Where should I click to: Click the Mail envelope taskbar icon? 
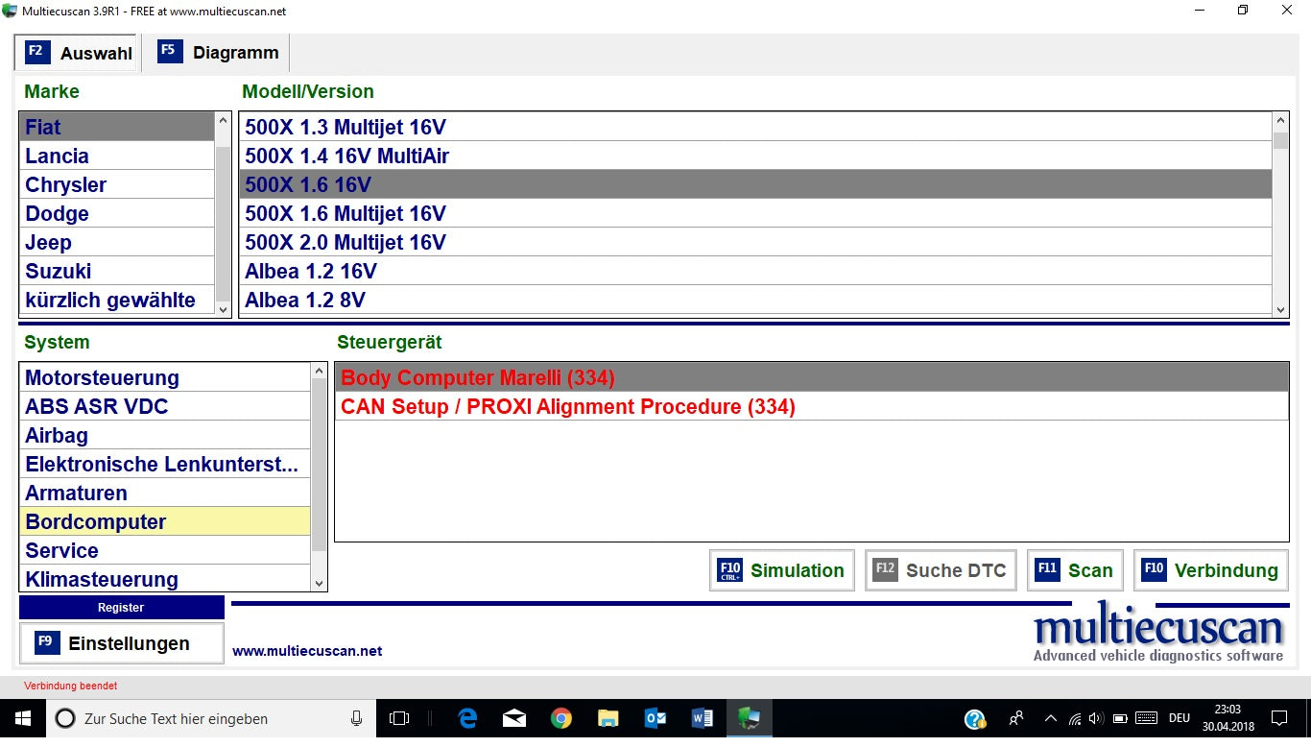(514, 718)
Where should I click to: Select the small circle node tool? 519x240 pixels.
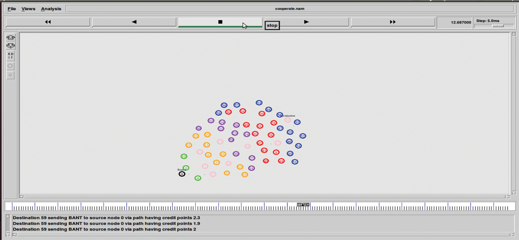pos(10,75)
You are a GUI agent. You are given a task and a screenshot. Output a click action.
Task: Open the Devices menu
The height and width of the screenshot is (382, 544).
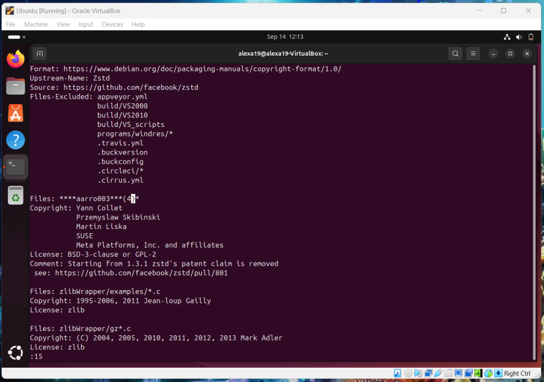pos(112,24)
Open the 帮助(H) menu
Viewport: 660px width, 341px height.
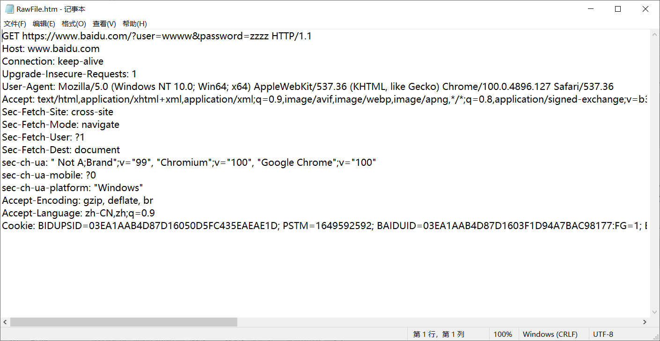(135, 24)
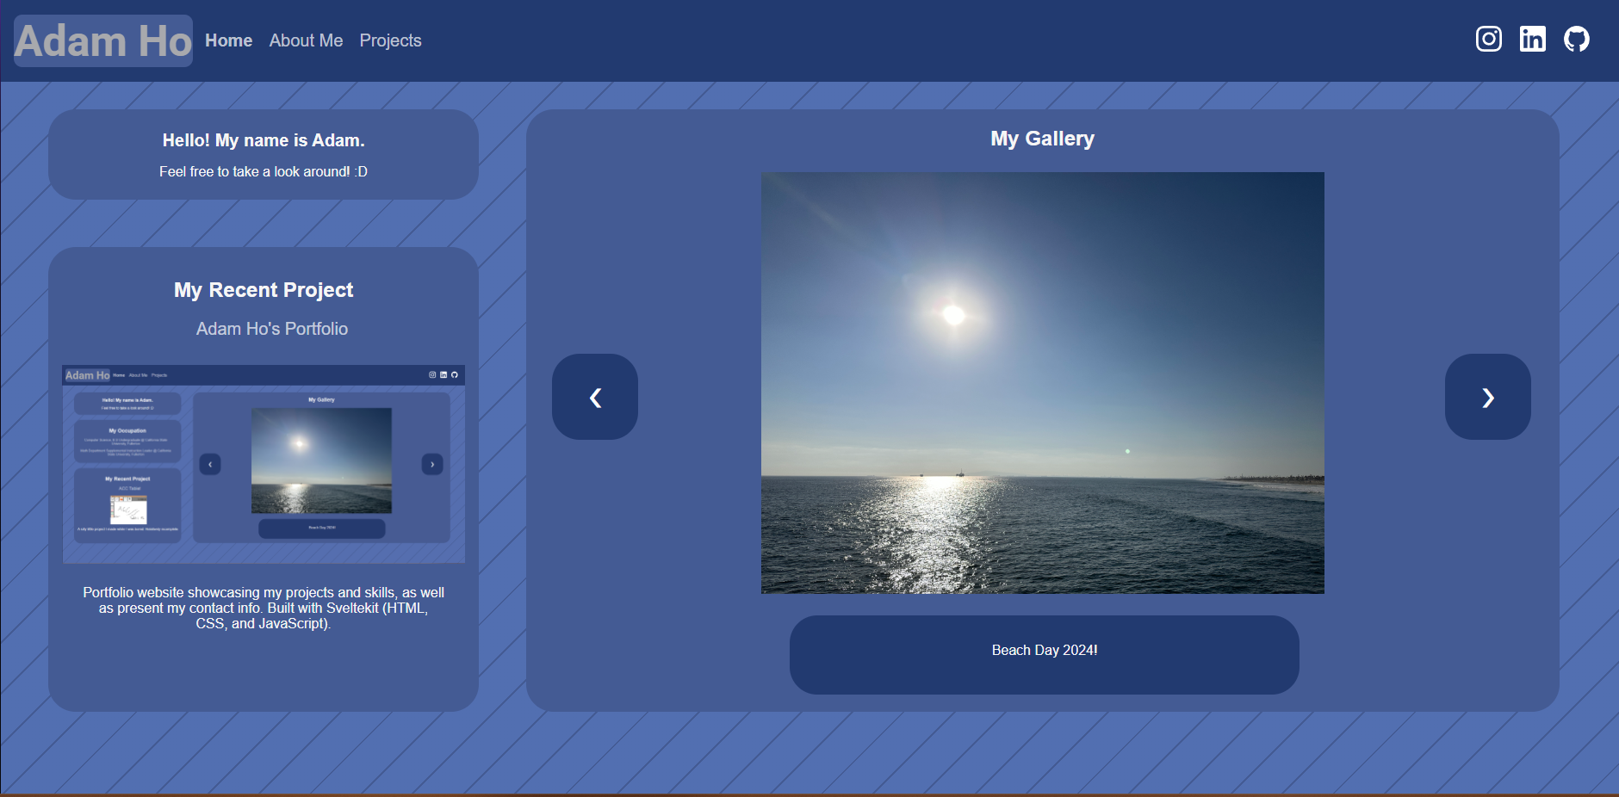This screenshot has height=797, width=1619.
Task: Click the portfolio website screenshot thumbnail
Action: pyautogui.click(x=264, y=464)
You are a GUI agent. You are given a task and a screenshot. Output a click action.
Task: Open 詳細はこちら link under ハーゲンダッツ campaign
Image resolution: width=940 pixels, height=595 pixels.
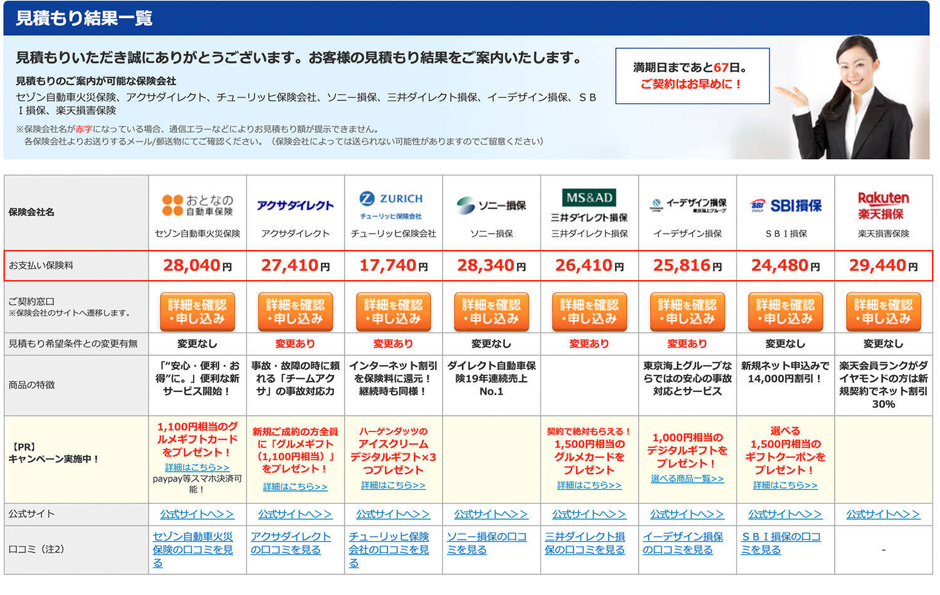(x=393, y=485)
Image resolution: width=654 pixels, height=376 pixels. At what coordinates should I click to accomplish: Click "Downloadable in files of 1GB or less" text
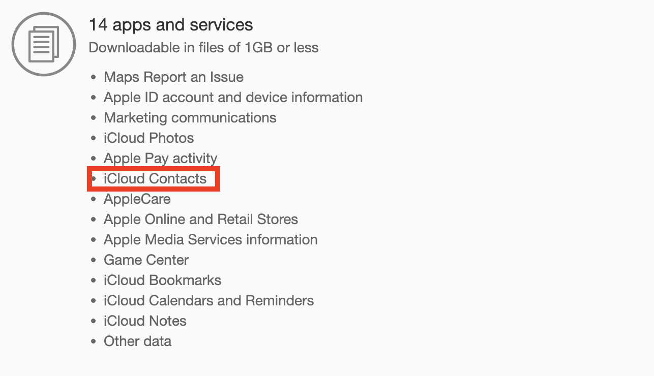coord(203,48)
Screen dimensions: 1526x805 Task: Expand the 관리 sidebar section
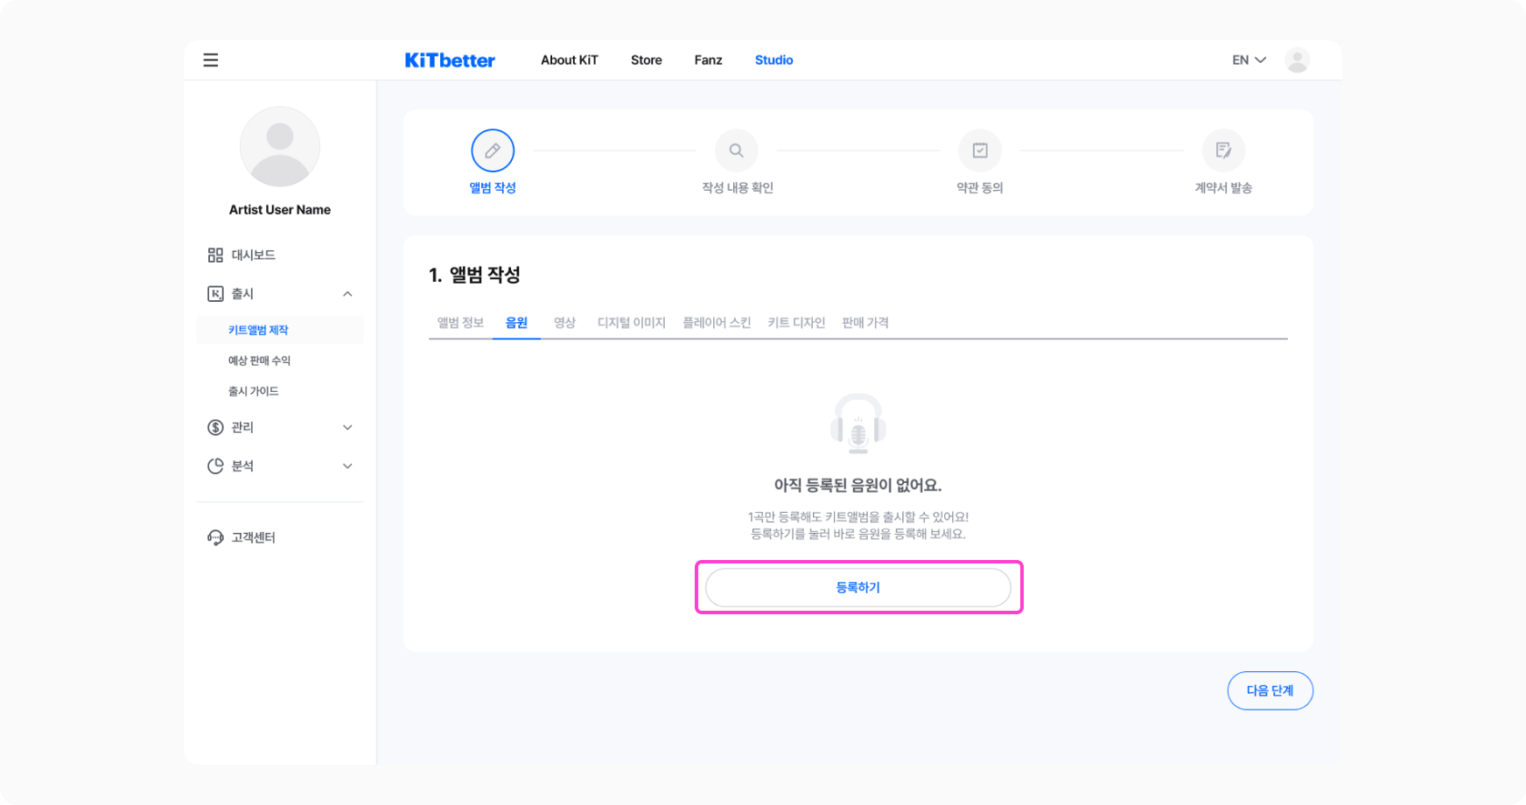(x=347, y=427)
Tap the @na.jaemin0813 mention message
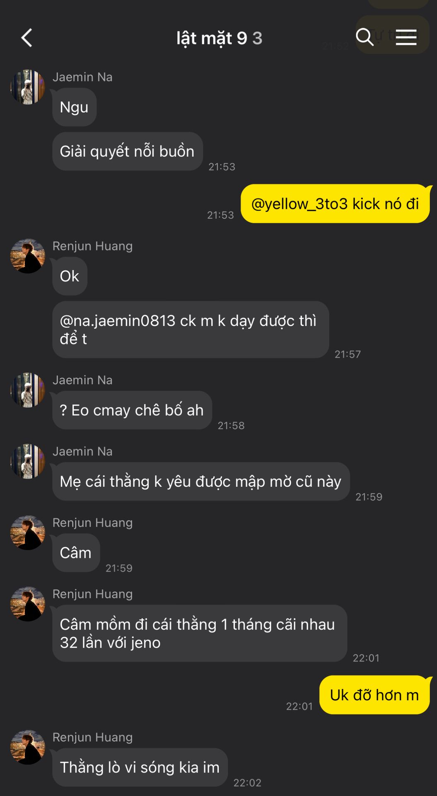The image size is (437, 796). click(191, 330)
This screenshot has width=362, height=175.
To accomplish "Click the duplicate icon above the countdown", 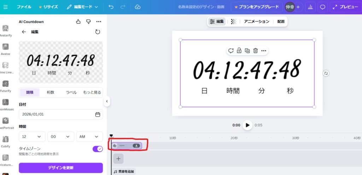I will click(x=247, y=51).

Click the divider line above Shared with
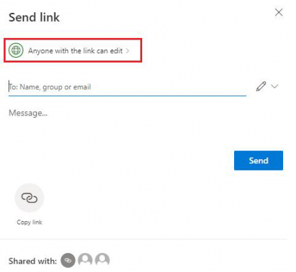tap(144, 239)
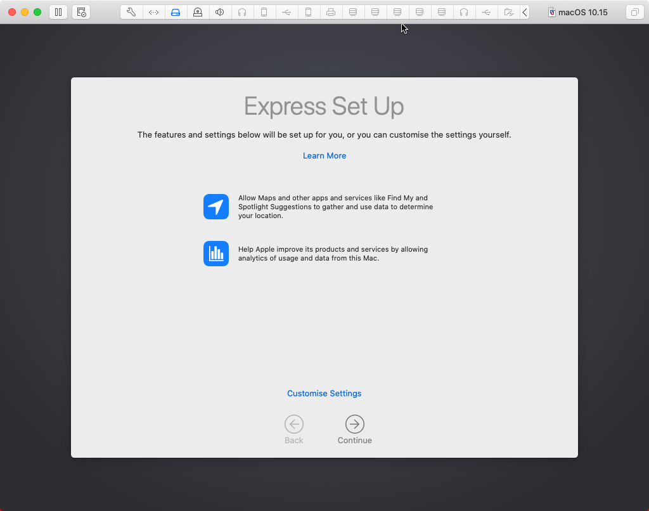649x511 pixels.
Task: Click Customise Settings
Action: coord(324,393)
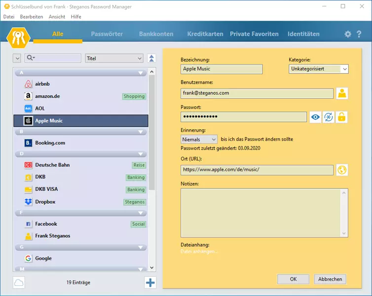Open settings via the gear icon

[348, 34]
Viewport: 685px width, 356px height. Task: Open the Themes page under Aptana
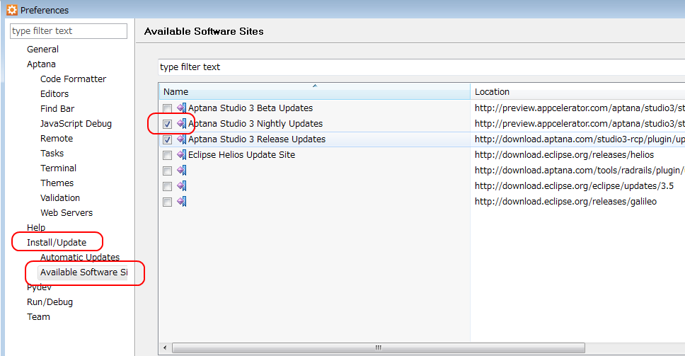pyautogui.click(x=57, y=183)
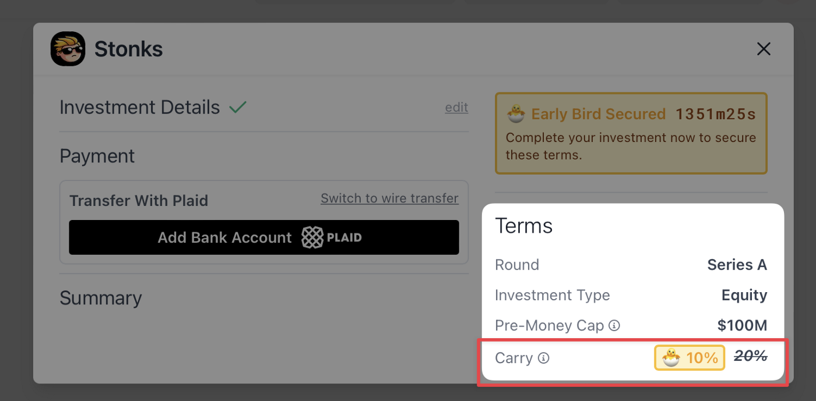
Task: Open the Carry info tooltip icon
Action: 543,358
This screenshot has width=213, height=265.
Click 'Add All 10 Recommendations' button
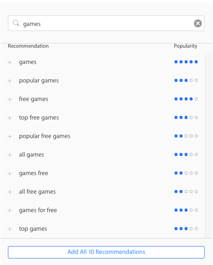click(106, 252)
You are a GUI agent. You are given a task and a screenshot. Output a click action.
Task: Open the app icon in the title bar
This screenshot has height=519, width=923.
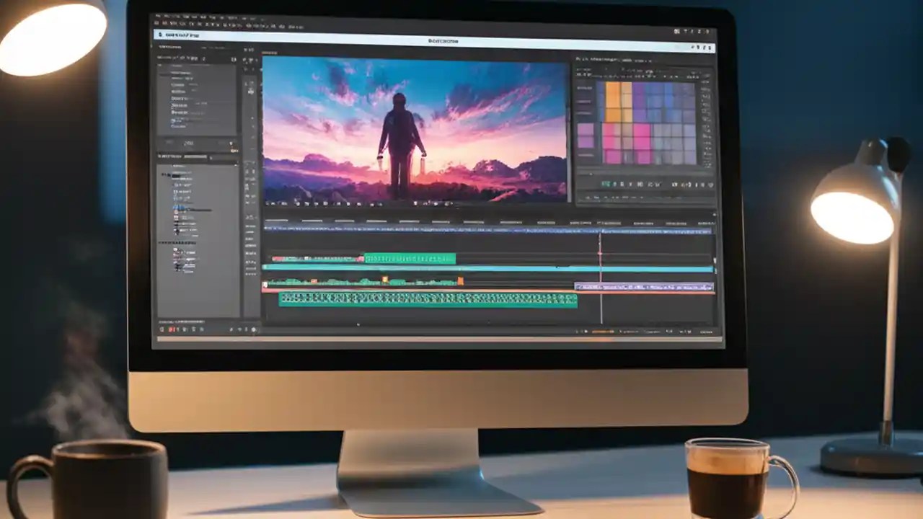point(160,35)
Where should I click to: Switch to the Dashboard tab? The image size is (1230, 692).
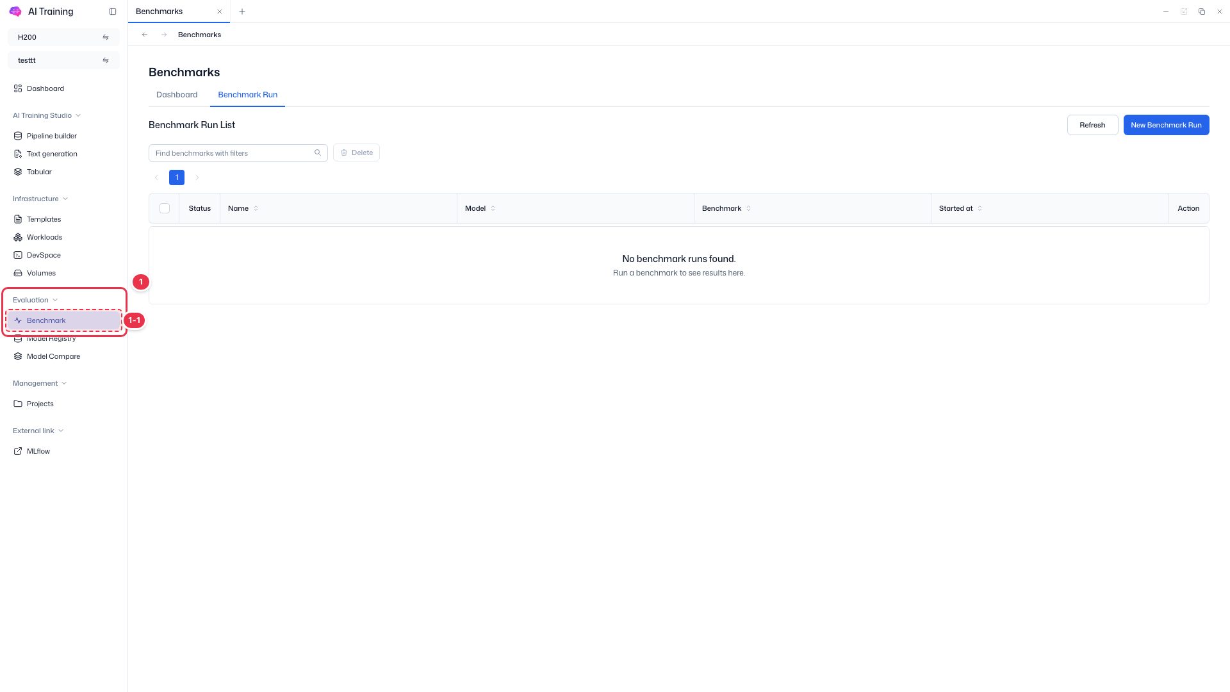[177, 95]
☆ ☆ ☆ ☆
• Task details
Report the number of lines in these entries that hold the word "menu". Add nothing else.

• Solution below
2